Born in Gorumahisani, an iron-ore mines in northern periphery in Mayurbhanj district of Odisha, he spent more than 30 years of his life working in the Mahanadi Coalfields Limited(MCL) in western periphery of Odisha. Though he kept himself away from the cultural capital of Odisha, but still his writings highlighted him in the mainstream of Odia literature and culture.

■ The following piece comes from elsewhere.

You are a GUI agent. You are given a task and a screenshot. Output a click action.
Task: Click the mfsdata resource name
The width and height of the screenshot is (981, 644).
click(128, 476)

Indian feminist writer Sarojini Sahoo is his wife and he has two children Anubhav and Sambedana. He died on 29 December 2013.

==Novels==

- Kanishka Kanishka
- Nija Nija Panipatha
- Uttaradhikar
- Durdina
- Adrushya Sakala

==Short stories==

- Ekaki Ashwarohi
- Dakshina Duari Ghara
- Irsha eka Rutu
- Album
- Dipahara Dekhinathiba Lokatie
- Juddhakshtre Eka
- Mephestophelese-ra Pruthibi
- Nian O Anyanya Galpa
- Suna Ilishi
- Sundartam Pap
- Saturir Jagadish
- Bija Bruxsha Chhaya

==Awards==

He has been awarded with prestigious Sarala Award, sponsored by IMFA foundation in 2003 for his short story collection Suna Ilishi,
Awarded with Odisha Sahitya Akademi Award in 1989 for his novel Kanishka Kanishka,
Awarded with Jhankar Award, Utkal Sahitya Samaj Katha Samman and Bhubaneswar Book fair Award for his contribution to Odia fiction.
Besides this he has been felicated and awarded by Mahanadi Coalfields Limited (a subsidiary of Coal India), M/S J.K.Paper Mills Ltd, Jay Kay Pur, the Daily news paper Dharirti and other various institutions of Odisha.

==Editing==
He was the editor of a Literary journal "The Sambartaka" from 1980 –82 .the journal has a great significant value in the history of fiction writing in Odia literature.
Documentary
Delhi Doordarshan, a National Channel of India has telecast a documentary film on both Jagadish and Sarojini, the couple writer of India under the title of Literary post card. Dr. Satti Khanna, of Duke University, Durham directed the documentary.

==Translations==

His stories have been translated in English, Hindi, Bengali, Malayalam and Telugu. His translated stories have been anthologized in different short story collections of HarperCollins, National Book Trust, Sahitya Academy, and Gyanapitha.

He himself also translated different Odia prose and poetry into Hindi and has been published in different Hindi literary magazines. He also occasionally writes in Hindi and his first Hindi story was published in Dharmayuga in 1979. Since then he occasionally writes in different Hindi magazines like Samakaleen Bharatiya Sahitya, Dharmayuga, Sarika, Sakshatkar.